-- Opening Marker --

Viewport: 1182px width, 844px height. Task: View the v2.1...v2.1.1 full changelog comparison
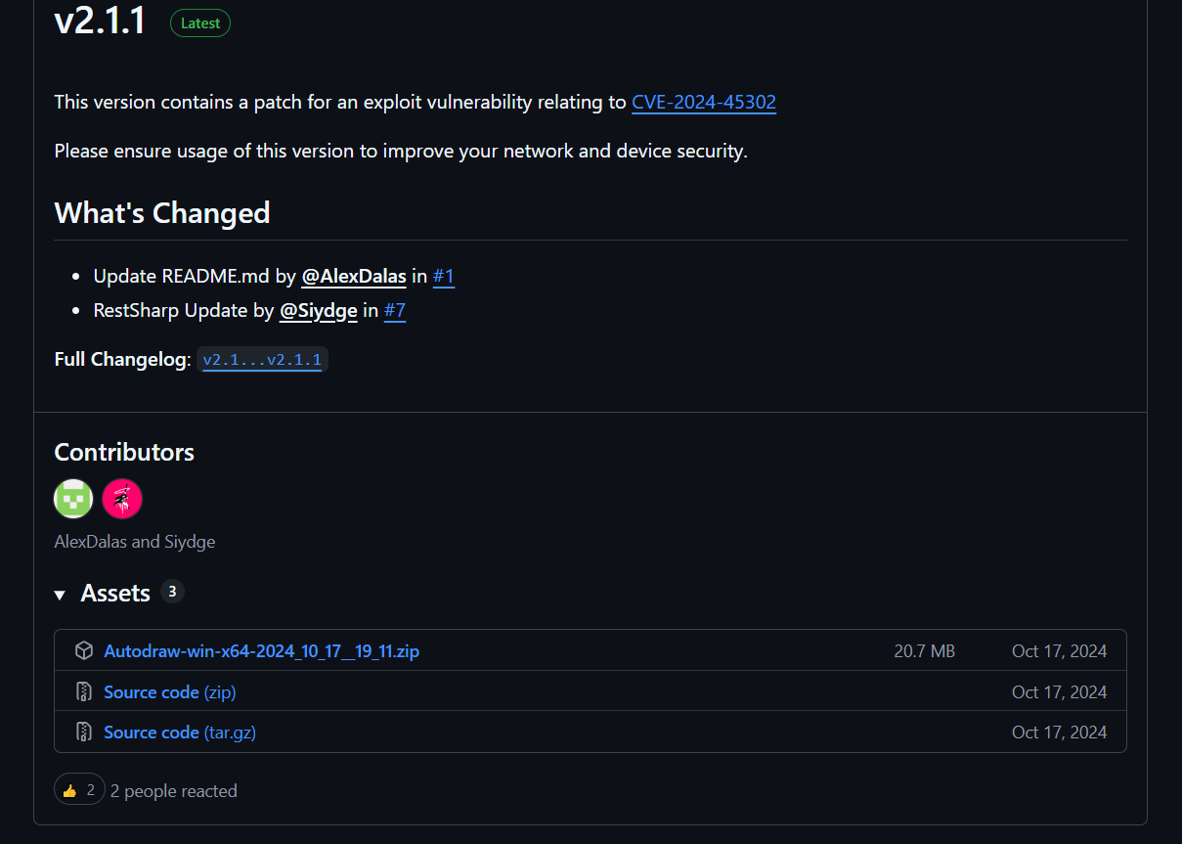262,360
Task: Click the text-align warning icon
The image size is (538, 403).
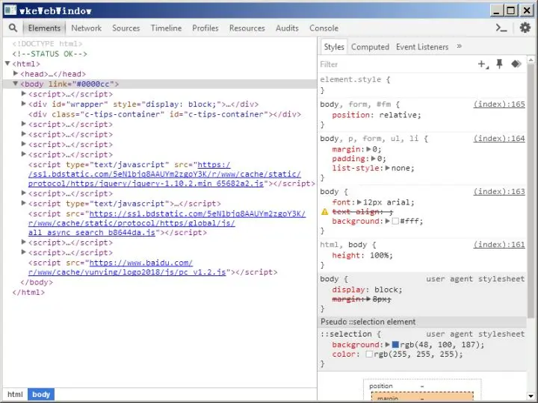Action: point(324,212)
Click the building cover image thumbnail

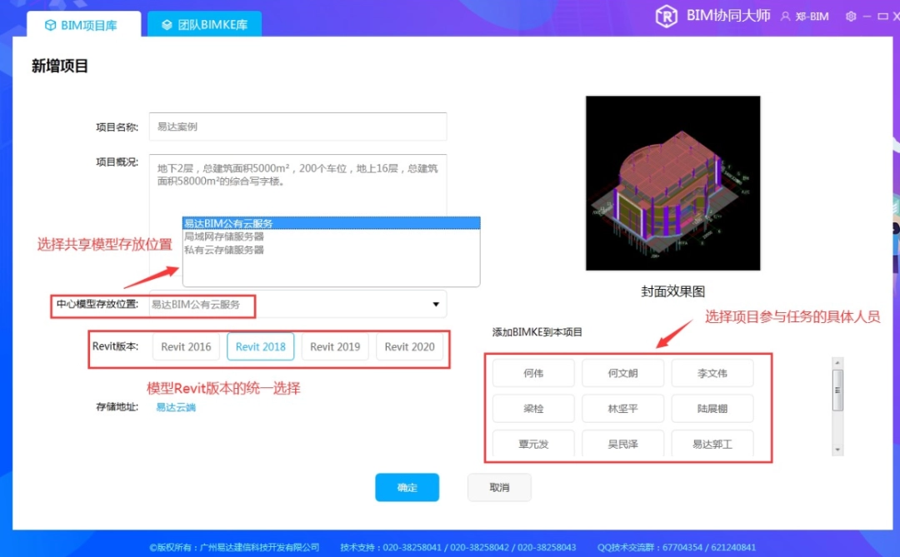(x=673, y=183)
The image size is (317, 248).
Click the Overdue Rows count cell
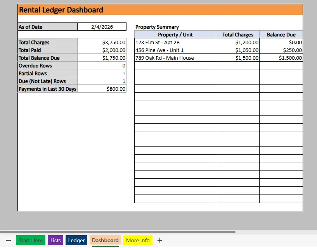click(102, 65)
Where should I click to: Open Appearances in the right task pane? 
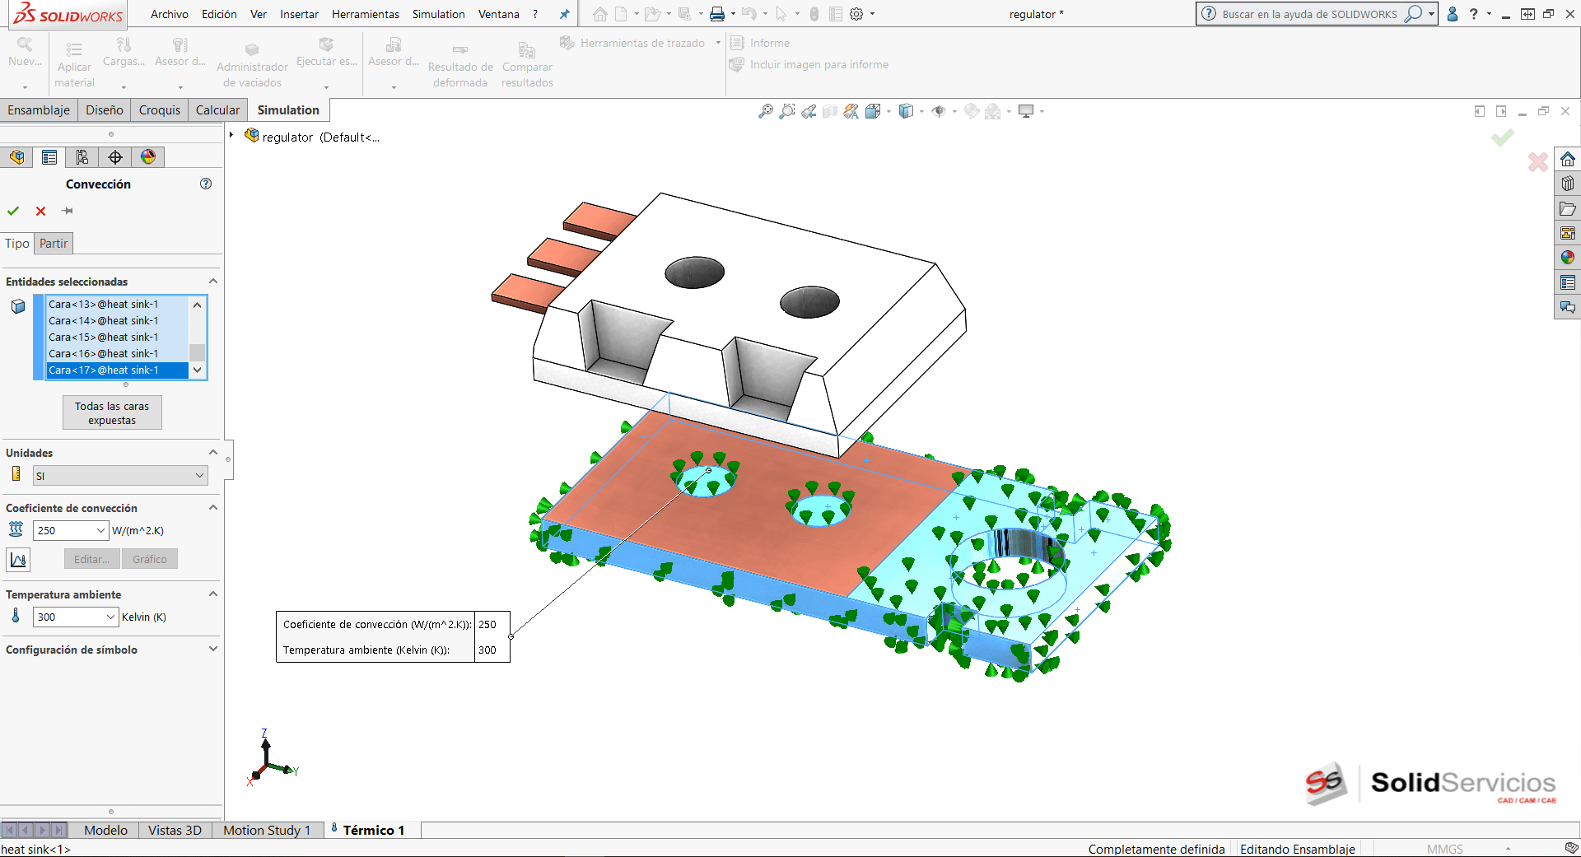click(x=1567, y=258)
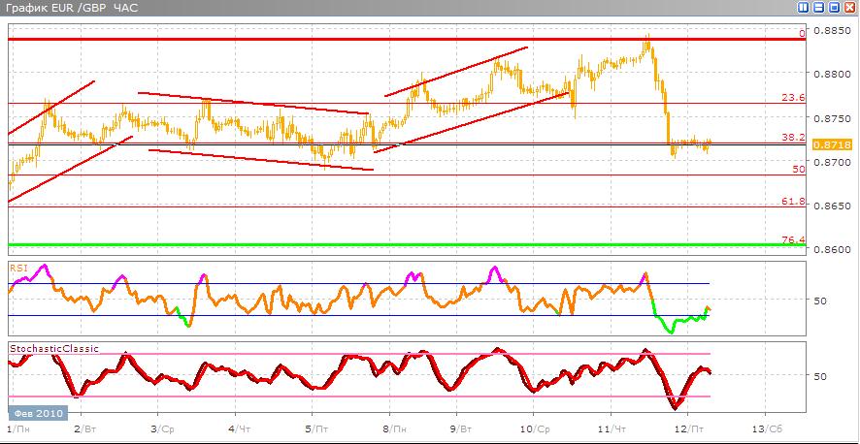Select the Fibonacci 0 level label
This screenshot has height=444, width=860.
[x=801, y=33]
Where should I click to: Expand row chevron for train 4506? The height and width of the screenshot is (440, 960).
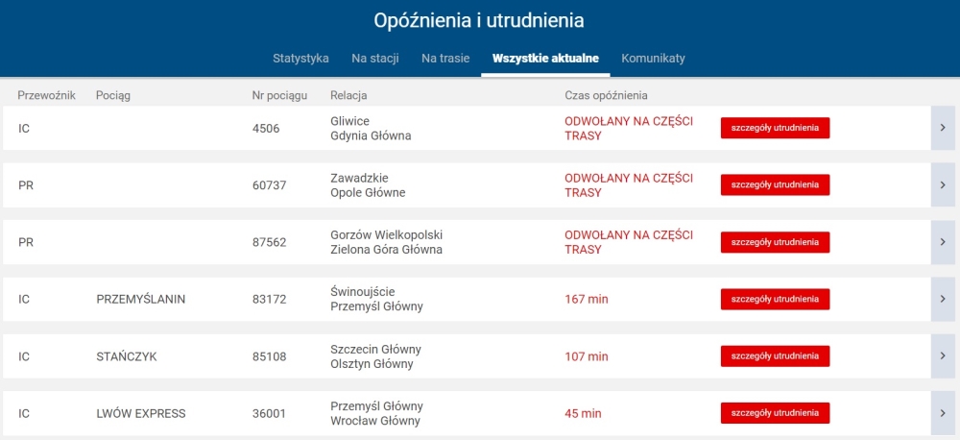(x=943, y=128)
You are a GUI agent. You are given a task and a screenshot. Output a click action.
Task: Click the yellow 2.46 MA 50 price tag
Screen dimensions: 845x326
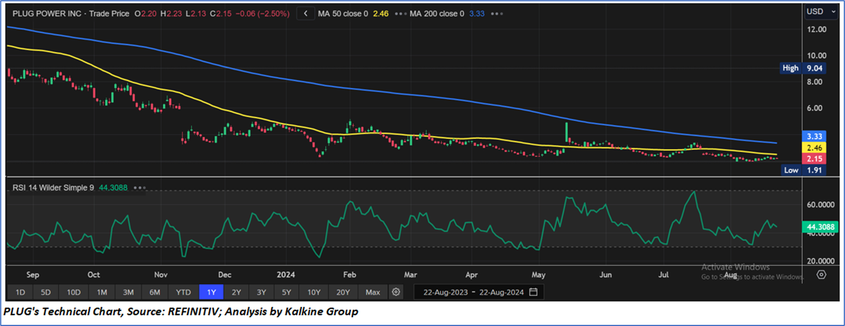[x=814, y=148]
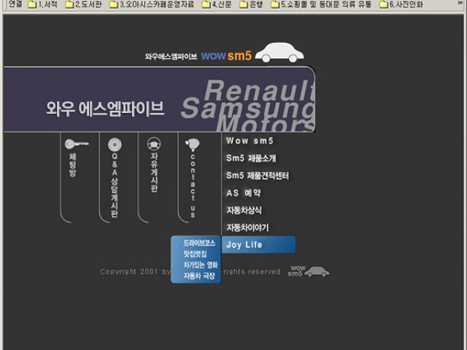Screen dimensions: 467x350
Task: Click the steering wheel icon for 자유게시판
Action: click(154, 144)
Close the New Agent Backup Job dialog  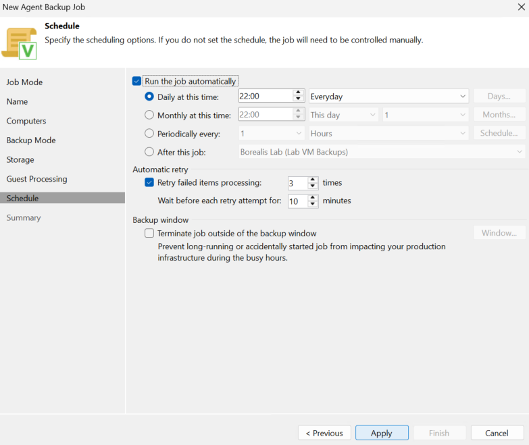521,7
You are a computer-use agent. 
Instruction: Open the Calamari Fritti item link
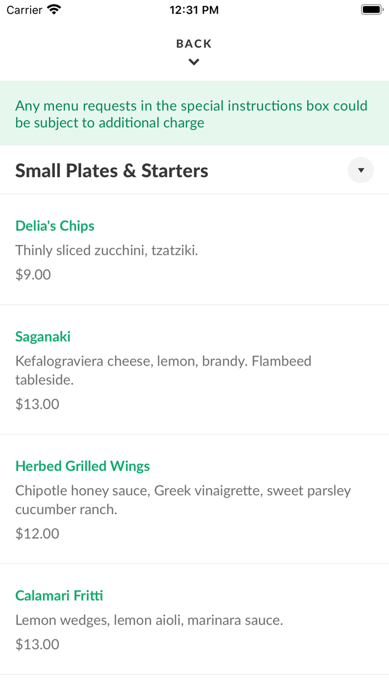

-- Closing Marker --

## Work order
Transcribe, word for word, the lines of the listing above from the one that contains "Where should I click to: Open" through the one that contains "You are a GUI", keeping both ends and dropping the pictures.

## Result for this task
Where should I click to: Open Appearances in the right task pane? 
click(x=1567, y=258)
Select the Fibonacci 0 level label
This screenshot has height=444, width=860.
[x=801, y=33]
Where should I click to: Expand row chevron for train 4506? The height and width of the screenshot is (440, 960).
(x=943, y=128)
You are a GUI agent. You are given a task and a screenshot. Output a click action.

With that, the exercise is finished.